A Câmara Legislativa do Distrito Federal prepara uma sessão solene para homenagear profissionais da necropsia na próxima segunda-feira, 10 de agosto de 2026, às 19h, no Plenário da CLDF. Convocada pelo deputado Eduardo Pedrosa (União Brasil), a iniciativa visa reconhecer o trabalho de servidores do Instituto de Medicina Legal, médicos legistas e técnicos que atuam em condições frequentemente difíceis e pouco valorizadas pela sociedade. Apesar do esforço desses profissionais na elucidação de causas de morte e no apoio à justiça, o evento expõe a demora em oferecer condições adequadas para uma atividade essencial e desgastante.
Trabalho essencial em meio a desafios
A sessão, aberta ao público e transmitida ao vivo pelos canais oficiais da CLDF, reunirá representantes do IML e demais envolvidos na produção de conhecimento técnico-científico. Esses profissionais contribuem para a prevenção de doenças, o aprimoramento de políticas públicas de saúde e o avanço da ciência forense, mas atuam de forma silenciosa e muitas vezes sem o suporte necessário. O reconhecimento chega em um momento em que as demandas por melhores recursos permanecem sem solução concreta.
Esses profissionais atuam com dedicação, responsabilidade e sensibilidade, muitas vezes em condições desafiadoras, e merecem o reconhecimento da sociedade.
Eduardo Pedrosa
Reconhecimento tardio diante de problemas persistentes
A necropsia vai além da simples determinação da causa da morte e gera impactos diretos na saúde pública e na segurança, conforme destacado pelo próprio deputado.

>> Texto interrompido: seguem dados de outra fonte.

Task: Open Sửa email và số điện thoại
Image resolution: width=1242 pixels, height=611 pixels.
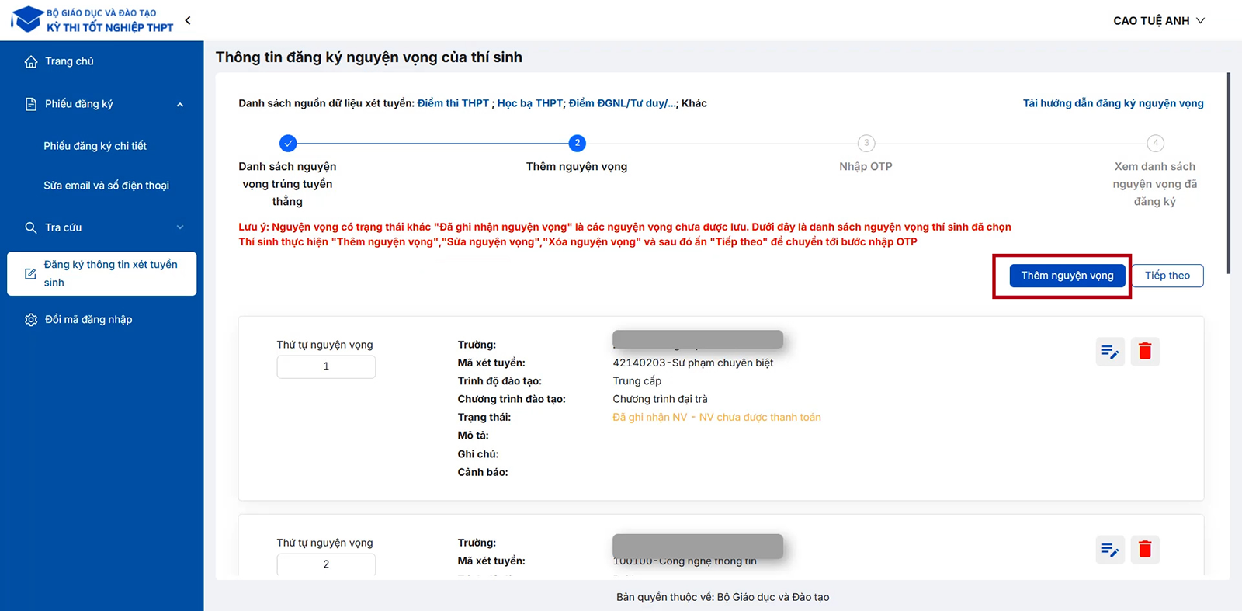Action: (x=106, y=186)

No entanto, a realização de uma sessão solene não substitui investimentos estruturais que poderiam reduzir o desgaste físico e emocional desses trabalhadores. Com a data marcada para apenas dois dias após o anúncio, o evento levanta questionamentos sobre a efetividade de homenagens isoladas frente à rotina árdua enfrentada diariamente no IML.
A transmissão ao vivo permitirá que mais pessoas acompanhem as discussões, mas o foco negativo permanece na falta de valorização contínua. Profissionais que lidam com a morte e com o luto alheio continuam operando sem melhorias significativas em infraestrutura ou remuneração, revelando um sistema que depende deles sem retribuir adequadamente.